[Records of word and element locations]
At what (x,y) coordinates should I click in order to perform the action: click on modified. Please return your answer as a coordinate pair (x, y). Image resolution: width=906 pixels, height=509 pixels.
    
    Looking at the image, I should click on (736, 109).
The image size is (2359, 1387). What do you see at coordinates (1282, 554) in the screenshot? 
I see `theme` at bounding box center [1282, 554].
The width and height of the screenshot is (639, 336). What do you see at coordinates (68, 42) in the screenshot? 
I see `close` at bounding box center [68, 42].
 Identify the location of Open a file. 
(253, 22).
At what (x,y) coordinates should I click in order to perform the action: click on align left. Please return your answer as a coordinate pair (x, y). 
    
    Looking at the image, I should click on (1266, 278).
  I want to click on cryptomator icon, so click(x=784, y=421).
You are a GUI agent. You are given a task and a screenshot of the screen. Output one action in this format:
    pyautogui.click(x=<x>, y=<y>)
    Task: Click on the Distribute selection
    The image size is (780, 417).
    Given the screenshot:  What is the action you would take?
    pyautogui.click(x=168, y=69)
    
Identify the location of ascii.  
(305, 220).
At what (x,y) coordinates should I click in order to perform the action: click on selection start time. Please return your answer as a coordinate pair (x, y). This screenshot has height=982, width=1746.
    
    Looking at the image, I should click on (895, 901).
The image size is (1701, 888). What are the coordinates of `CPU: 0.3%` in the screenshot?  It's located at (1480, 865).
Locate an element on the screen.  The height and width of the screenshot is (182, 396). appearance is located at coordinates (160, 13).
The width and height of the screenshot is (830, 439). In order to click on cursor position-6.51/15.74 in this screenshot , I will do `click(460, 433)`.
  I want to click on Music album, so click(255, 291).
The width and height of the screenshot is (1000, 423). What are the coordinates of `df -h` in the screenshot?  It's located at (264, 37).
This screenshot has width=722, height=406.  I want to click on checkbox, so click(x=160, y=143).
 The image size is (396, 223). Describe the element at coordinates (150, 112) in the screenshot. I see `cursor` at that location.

GIVEN PROBLEM - Copy out word for word the part of the records above that opens with the line containing "The image size is (1701, 888)." and closes with the line containing "The width and height of the screenshot is (1000, 423).", including both of those lines.

RESULT FOR THIS TASK -
The image size is (1701, 888). What are the coordinates of `CPU: 0.3%` in the screenshot?  It's located at (1480, 865).
Locate an element on the screen.  The height and width of the screenshot is (182, 396). appearance is located at coordinates (160, 13).
The width and height of the screenshot is (830, 439). In order to click on cursor position-6.51/15.74 in this screenshot , I will do `click(460, 433)`.
  I want to click on Music album, so click(255, 291).
The width and height of the screenshot is (1000, 423). What are the coordinates of `df -h` in the screenshot?  It's located at (264, 37).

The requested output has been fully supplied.